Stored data
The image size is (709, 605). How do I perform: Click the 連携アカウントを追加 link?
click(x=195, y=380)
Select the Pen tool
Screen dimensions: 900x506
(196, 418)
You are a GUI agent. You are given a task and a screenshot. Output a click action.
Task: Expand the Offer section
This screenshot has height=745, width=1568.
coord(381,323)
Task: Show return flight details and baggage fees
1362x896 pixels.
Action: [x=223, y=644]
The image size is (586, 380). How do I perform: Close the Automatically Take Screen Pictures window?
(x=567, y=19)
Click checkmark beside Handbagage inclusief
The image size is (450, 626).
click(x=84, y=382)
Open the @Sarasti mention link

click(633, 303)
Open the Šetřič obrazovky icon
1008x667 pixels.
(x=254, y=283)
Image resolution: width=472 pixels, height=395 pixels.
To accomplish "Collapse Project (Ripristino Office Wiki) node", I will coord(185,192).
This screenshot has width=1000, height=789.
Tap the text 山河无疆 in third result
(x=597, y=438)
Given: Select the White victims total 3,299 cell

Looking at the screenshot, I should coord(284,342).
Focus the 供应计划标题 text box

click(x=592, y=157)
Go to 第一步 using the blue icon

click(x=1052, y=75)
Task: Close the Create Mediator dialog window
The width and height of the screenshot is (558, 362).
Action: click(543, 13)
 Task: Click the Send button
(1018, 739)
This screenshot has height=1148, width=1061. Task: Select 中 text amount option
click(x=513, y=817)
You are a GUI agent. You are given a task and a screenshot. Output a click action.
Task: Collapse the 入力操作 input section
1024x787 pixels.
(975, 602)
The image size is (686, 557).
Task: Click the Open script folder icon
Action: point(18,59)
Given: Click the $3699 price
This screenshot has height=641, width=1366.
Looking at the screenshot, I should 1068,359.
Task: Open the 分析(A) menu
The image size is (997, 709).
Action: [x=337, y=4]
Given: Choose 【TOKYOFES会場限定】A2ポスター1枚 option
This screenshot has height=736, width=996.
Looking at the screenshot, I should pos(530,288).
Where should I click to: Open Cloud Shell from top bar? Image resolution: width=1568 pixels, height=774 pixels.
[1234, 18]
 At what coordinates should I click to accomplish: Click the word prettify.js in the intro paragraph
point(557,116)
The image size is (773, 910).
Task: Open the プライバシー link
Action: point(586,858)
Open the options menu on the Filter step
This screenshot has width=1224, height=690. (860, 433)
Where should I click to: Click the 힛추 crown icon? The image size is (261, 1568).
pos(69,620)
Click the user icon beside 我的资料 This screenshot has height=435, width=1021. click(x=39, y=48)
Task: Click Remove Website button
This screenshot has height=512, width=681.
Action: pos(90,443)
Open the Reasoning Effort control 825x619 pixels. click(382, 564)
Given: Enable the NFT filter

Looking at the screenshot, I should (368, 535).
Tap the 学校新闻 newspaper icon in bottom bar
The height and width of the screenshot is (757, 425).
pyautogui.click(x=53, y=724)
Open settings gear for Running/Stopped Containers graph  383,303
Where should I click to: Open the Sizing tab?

Work to complete.
Could you give every entry again, exactly as written?

The answer.
The image size is (709, 605). How do I perform: Click the 連携アカウントを追加 link?
click(x=195, y=380)
Select the Pen tool
Screen dimensions: 900x506
(196, 418)
You are a GUI agent. You are given a task and a screenshot. Output a click action.
Task: Expand the Offer section
This screenshot has height=745, width=1568.
coord(381,323)
Task: Show return flight details and baggage fees
1362x896 pixels.
Action: [x=223, y=644]
The image size is (586, 380). How do I perform: Close the Automatically Take Screen Pictures window?
(x=567, y=19)
Click checkmark beside Handbagage inclusief
The image size is (450, 626).
click(x=84, y=382)
Open the @Sarasti mention link

click(633, 303)
Open the Šetřič obrazovky icon
1008x667 pixels.
(x=254, y=283)
Image resolution: width=472 pixels, height=395 pixels.
To accomplish "Collapse Project (Ripristino Office Wiki) node", I will coord(185,192).
This screenshot has width=1000, height=789.
Tap the text 山河无疆 in third result
(x=597, y=438)
Given: Select the White victims total 3,299 cell

Looking at the screenshot, I should coord(284,342).
Focus the 供应计划标题 text box

click(x=592, y=157)
Go to 第一步 using the blue icon

click(x=1052, y=75)
Task: Close the Create Mediator dialog window
The width and height of the screenshot is (558, 362).
Action: click(543, 13)
 Task: Click the Send button
(1018, 739)
This screenshot has height=1148, width=1061. Task: Select 中 text amount option
click(x=513, y=817)
You are a GUI agent. You are given a task and a screenshot. Output a click action.
Task: Collapse the 入力操作 input section
1024x787 pixels.
(975, 602)
The image size is (686, 557).
Task: Click the Open script folder icon
Action: point(18,59)
Given: Click the $3699 price
This screenshot has height=641, width=1366.
Looking at the screenshot, I should 1068,359.
Task: Open the 分析(A) menu
The image size is (997, 709).
Action: [x=337, y=4]
Given: Choose 【TOKYOFES会場限定】A2ポスター1枚 option
This screenshot has height=736, width=996.
Looking at the screenshot, I should pos(530,288).
Where should I click to: Open Cloud Shell from top bar? Image resolution: width=1568 pixels, height=774 pixels.
[1234, 18]
 At what coordinates should I click to accomplish: Click the word prettify.js in the intro paragraph
point(557,116)
The image size is (773, 910).
Task: Open the プライバシー link
Action: point(586,858)
Open the options menu on the Filter step
This screenshot has width=1224, height=690. (860, 433)
Where should I click to: Click the 힛추 crown icon? The image size is (261, 1568).
pos(69,620)
Click the user icon beside 我的资料 This screenshot has height=435, width=1021. click(x=39, y=48)
Task: Click Remove Website button
This screenshot has height=512, width=681.
Action: pos(90,443)
Open the Reasoning Effort control 825x619 pixels. click(382, 564)
Given: Enable the NFT filter

Looking at the screenshot, I should (368, 535).
Tap the 学校新闻 newspaper icon in bottom bar
The height and width of the screenshot is (757, 425).
pyautogui.click(x=53, y=724)
Open settings gear for Running/Stopped Containers graph  383,303
Where should I click to: Open the Sizing tab?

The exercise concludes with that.